Si on veut vraiment préserver la biodiversité là où il y en a, où il y aurait des risques d’épidémies, en Chine ou dans d’autres pays tropicaux, peut-être qu’il faudrait éviter d’importer plus d’aliments et donc produire plus en Europe. Plutôt que d’importer et de produire moins. Or, toute la logique derrière ce Green Deal, c’est de produire moins. Déjà on va réduire la surface agricole de 10% en Europe mais ce n’est pas tout. On va, en plus de ça, passer les surfaces agricoles bio de 7% à 25%. Et vous savez très bien que la production agricole bio demande plus d’espace pour la même production. La logique, avant de savoir si c’est bien ou pas, soyons claire, c’est une diminution radicale de la production agricole européenne. Alors que l’on entend partout qu’il faut revenir à une souveraineté européenne alimentaire. On marche sur la tête ! On a l’impression que c’est des grandes déclarations tendances, pour faire plaisir à un certain nombre de nos concitoyens qui ne jure que pas le bio. Si on ne fait du bio, on n’est pas à la mode.
Je trouve ça très ridicule, on a l’impression d’avoir une copie du programme agricole des écologistes, des gens qui sont tout à fait hors sol et qui ne se rendent pas compte comment on fait pour nourrir l’Europe. Je suis tout à fait dubitatif de voir ce genre de chose sortir maintenant. Cela m’attriste de voir que finalement même à l ‘échelle européenne on n’a plus de réflexion sur ce long terme de ce qu’il faudrait faire pour avoir une agriculture réellement durable, qui soit au service de nos citoyens pour leur apporter une nourriture saine et accessible à tout le monde.
Les Clés pour l’agriculture : Le ministre de l’agriculture, Didier Guillaume a dit récemment que l’on aurait besoin de tous les modèles d’agricultures, classique, traditionnelle, bio. Là-aussi c’est du grand n’importe quoi ou c’est une bonne approche des choses ?
★ ★ ★ ★
CONSIGNES –
1 – Recopiez à l'identique le passage de l'extrait sur le Green Deal situé entre « Je trouve ça » et « tout le monde. », ces deux bornes incluses.
2 – Répondez aux questions suivantes à propos de l'extrait sur le Green Deal.
(a) De quel pourcentage la surface agricole doit-elle être réduite en Europe ?
(b) De quelle part à quelle part les surfaces agricoles bio doivent-elles passer ?
(c) Quel ministre de l'agriculture est cité ?

CONTENU DU JEU –
★ ★ ★ ★
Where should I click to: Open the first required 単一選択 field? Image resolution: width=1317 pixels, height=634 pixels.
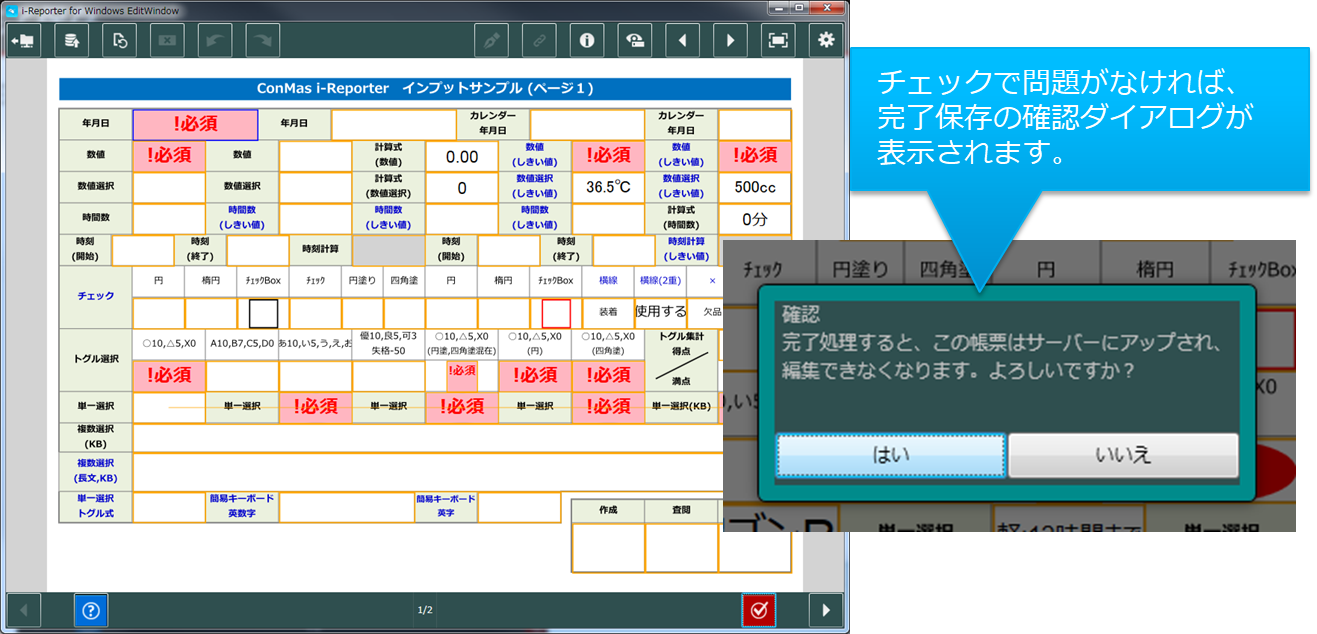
★ ★ ★ ★
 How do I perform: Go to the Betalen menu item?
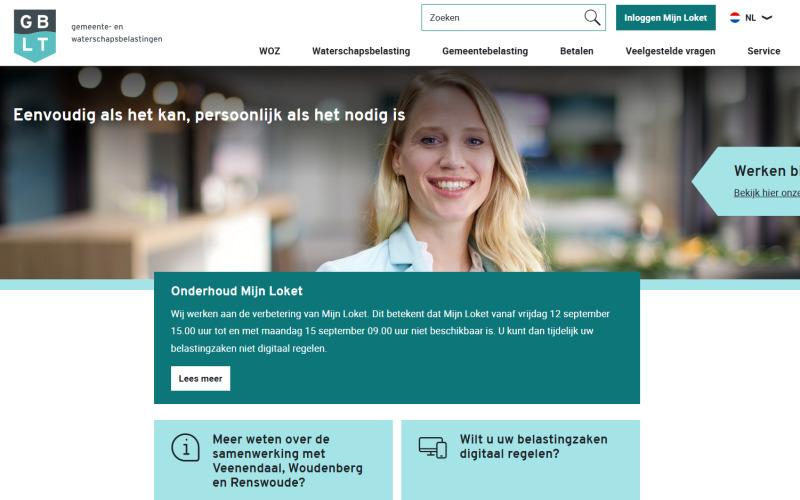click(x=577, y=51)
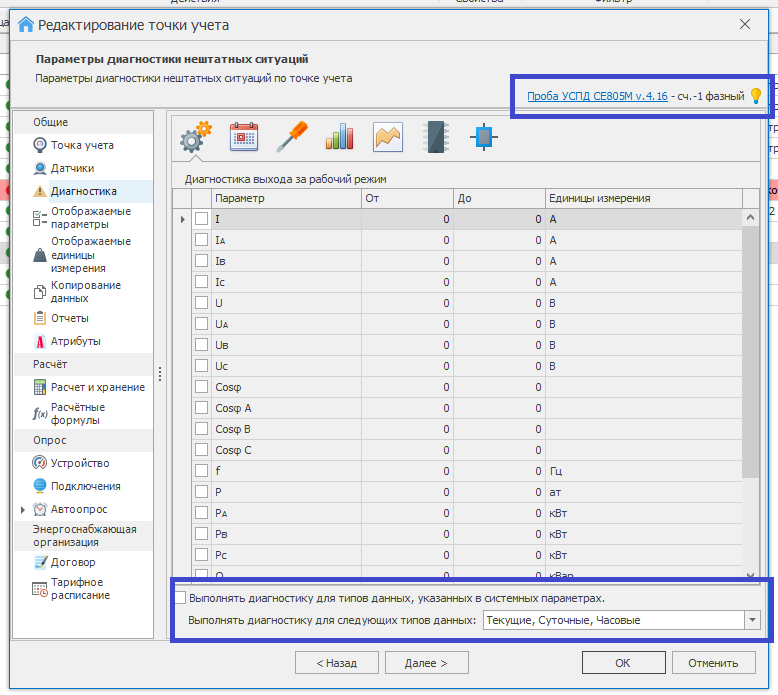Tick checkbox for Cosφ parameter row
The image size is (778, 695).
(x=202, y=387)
★ ★ ★ ★
RÉPONSES PAR CONSIGNE –
1 –
Je trouve ça très ridicule, on a l’impression d’avoir une copie du programme agricole des écologistes, des gens qui sont tout à fait hors sol et qui ne se rendent pas compte comment on fait pour nourrir l’Europe. Je suis tout à fait dubitatif de voir ce genre de chose sortir maintenant. Cela m’attriste de voir que finalement même à l ‘échelle européenne on n’a plus de réflexion sur ce long terme de ce qu’il faudrait faire pour avoir une agriculture réellement durable, qui soit au service de nos citoyens pour leur apporter une nourriture saine et accessible à tout le monde.

2 –
(a) De 10 %.
(b) De 7 % à 25 %.
(c) Didier Guillaume.